I sent it off. Didn’t get a reply. One of the neat things about MySpace is that you can go to your “Sent” messages and see whether or not the recipient actually read your e-mail. Well… she apparently didn’t check her e-mail all weekend. In fact, apparently, she didn’t check it until Monday… and she did read it.

As of this writing, she hasn’t responded back.

So… I’m suddenly feeling “jerked around” all over again. Sheesh… why is it when I get someone out of my mind, they try to show up in my life again? Why does anyone think I need the reminder?

I wasn’t mad before… just disappointed… but now I’m getting a bit “upset”. If you contact someone and you’re expecting/hoping for a response… why wouldn’t you try and check your e-mail more often? She probably doesn’t know I no longer have her number… but I’m not going to assume she still has mine... so maybe she just doesn’t get the chance to check e-mail. Okay, I’ll go with that. But when she DOES check it… and reads my response… no reply?

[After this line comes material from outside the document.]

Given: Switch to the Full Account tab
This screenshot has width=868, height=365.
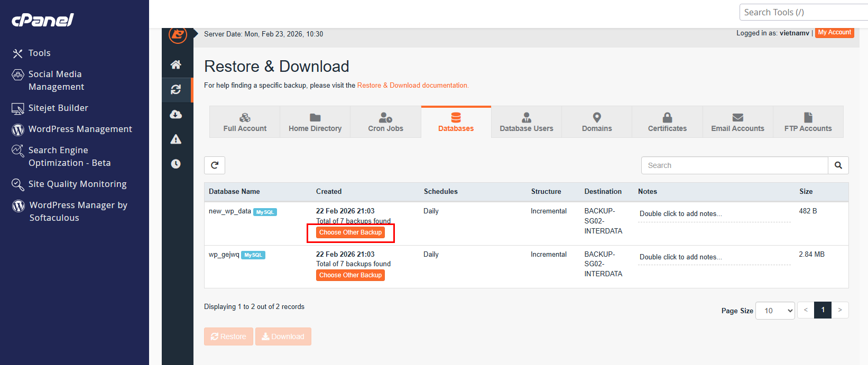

I’m sorry… if you have time to read it… you have time to write a fast note saying, “I don’t have much time… here’s my number again, call me so we can plan something. I look forward to it!” There. Voila. That’s all you need. That’s all *I* need. (and when I call… return it!)

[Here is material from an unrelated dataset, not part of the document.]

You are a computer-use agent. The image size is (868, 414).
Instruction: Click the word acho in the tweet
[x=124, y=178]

But if she honestly didn’t have the time to read or reply to my messages… well, if we *were* to develop into something… when was there going to be time for Me? I understand “being busy”… but guess what? We’re ALL busy. But I *make* the time if I want to see someone.

That’s one of the things on my “Required List”… I want someone who’s willing to MAKE time for me… and I’m under the impression she’s not willing or able to do that.

So why am I torturing myself over all this? Especially when there’s a 95% chance that she probably ISN’T thinking about it.

Cause I’m an idiot. That’s why. (Good thing I’m okay with that…)

So… I wish her well. She’s smart, beautiful, and more than pleasant to be around. I hope she finds what she’s looking for… I just have a sneaking suspicion it’s not me.

*shrug*

3 comments:

Anonymous said...

That sucks! I'd stand by your assessment--if she can't take the 60 seconds (maybe she's a slow typer) to dash off a quick note to acknowledge receipt of your email, then she's not really interested in making time for you to be a part of her life.

And over analyzing this situation saves you from having to think about...whatever else you don't want to think about instead. And it's part of the great mystery of love. Or at least, trying to find it. Devoting brain time and brain chemicals to said pursuit is what you're supposed to do, even if you don't get anything tangible from it.

When I'm driving a car, I try not to ever take my eyes off the road. I'm operating a potentially lethal, almost-2-ton weapon. Eye contact can wait until the car's no longer in motion and the fasten your seatbelt sign has been turned off.

Anonymous said...

You know how some people are single and although you'd never say so to their face, it doesn't really surprise you?

You aren't one of those people.

You're wonderful and thoughtful and fair and have great insights about people because you take the time to really know them, as they are.

I know this has been said so often that it often sounds trite, but I really do mean this. It's a lucky girl that gets you.

Anonymous said...

Run like hell, don't look back, she only wants your attention when she's alone, don't fall for it. If you were closer to Cali, I'd take you out on a date!

Stop looking and someone will fall into your lap, true love does happen.